__Try it__. The entries below should appear again in your reply, word for word.
Segment Start: Supplied data
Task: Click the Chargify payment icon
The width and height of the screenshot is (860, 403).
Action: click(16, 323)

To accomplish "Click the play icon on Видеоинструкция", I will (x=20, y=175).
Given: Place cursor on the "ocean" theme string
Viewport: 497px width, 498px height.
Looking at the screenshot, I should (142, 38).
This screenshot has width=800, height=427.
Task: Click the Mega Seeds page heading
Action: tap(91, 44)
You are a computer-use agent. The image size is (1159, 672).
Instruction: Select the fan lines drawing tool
Segment End: Supplied data
__Output of the task__.
Task: Click the Chargify payment icon
The width and height of the screenshot is (860, 403).
Action: click(16, 323)

To accomplish "Click the play icon on Видеоинструкция", I will (x=20, y=175).
Given: Place cursor on the "ocean" theme string
Viewport: 497px width, 498px height.
Looking at the screenshot, I should (142, 38).
This screenshot has width=800, height=427.
Task: Click the Mega Seeds page heading
Action: tap(91, 44)
You are a computer-use agent. The image size is (1159, 672).
Instruction: Select the fan lines drawing tool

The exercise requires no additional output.